I can’t write the kind of watertight, elegant ending, because to this day I still haven’t fully climbed out of this predicament myself.

Staying at the top of the professional pecking order is, of course, extremely comfortable. The terrain up there is open, the company is plentiful, and every day brings more than enough amateur output to hold up as fodder for critique. But the endgame of traditional print media and television’s decline is a warning to us at every moment: that high platform built from professional barriers — the era is quietly, imperceptibly dismantling its foundation.

Yet if I go all the way toward mass popularization, deep down I have a question I’m unwilling to gloss over: those crafts I once studied so painstakingly — reading weather cloud maps, fine-tuning optical gear, laboring in professional post-processing software to rescue a noise-ruined starfield photo. Into these processes I truly poured a great deal of time and heartfelt love. I really don’t want to, and can’t, pretend against my heart that they’ve become worthless in the face of a tool.

In a new world where the most basic popularization work can be handled easily for two thousand yuan, where exactly should these hard-forged crafts be placed to become, once again, a distinctive value that others need? Should I go write advanced hands-on tutorials? Should I keep cultivating hardcore, deep popular-science content? Or help equipment makers refine more precise algorithms? Honestly, I don’t know either; every possible way out still looks, for now, full of fog.
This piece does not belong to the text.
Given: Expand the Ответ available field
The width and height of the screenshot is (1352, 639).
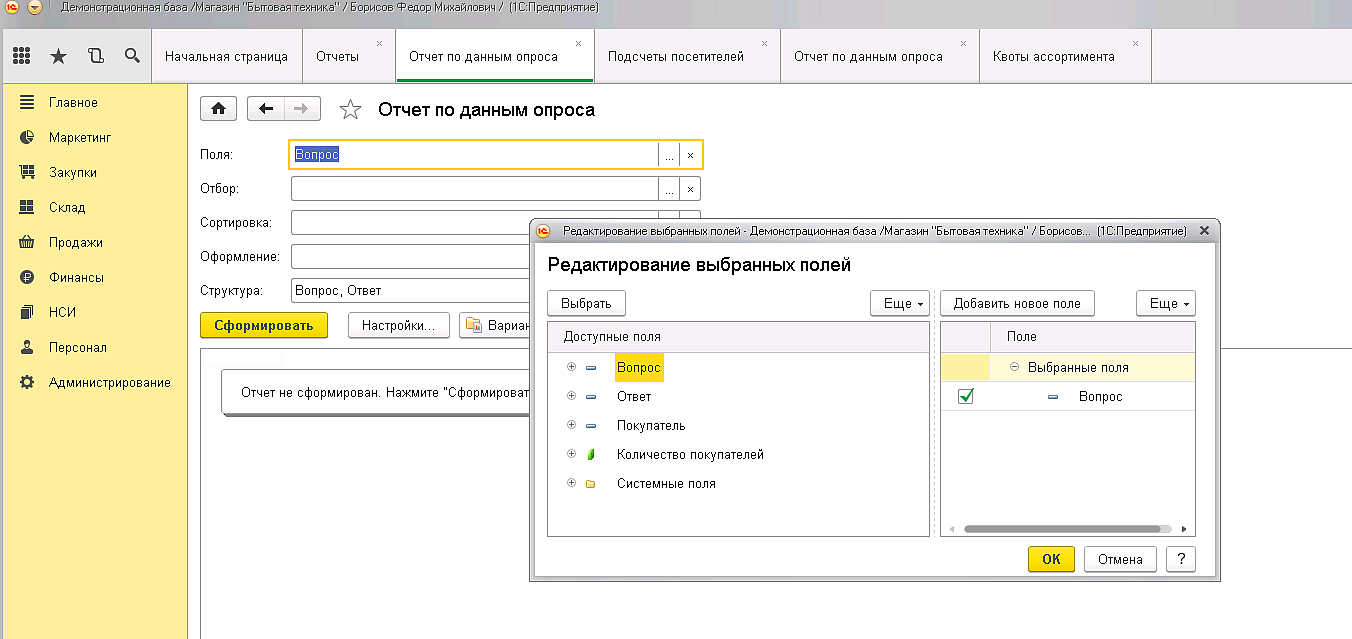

The only thing I can do is a small daily habit against bias: next time, when I feel a moral indignation toward any emerging blockbuster tool or mediocre mass work and can’t hold back the urge to open my mouth and condemn it, before I hit the keyboard I first ask myself quietly, in my heart:

This time, the thing the new tool has beaten down to cabbage prices and devalued — is it, or is it not, my own craft?

If it is, then this irrepressible indignation is most likely just my instinct defending its rent advantage as it disappears; it merely sounds like conscience. These two inner voices really do sound far too alike.

And being able to tell them clearly apart as the wave comes crashing in is, perhaps, what that article truly meant to say: the independent judgment that cannot be outsourced.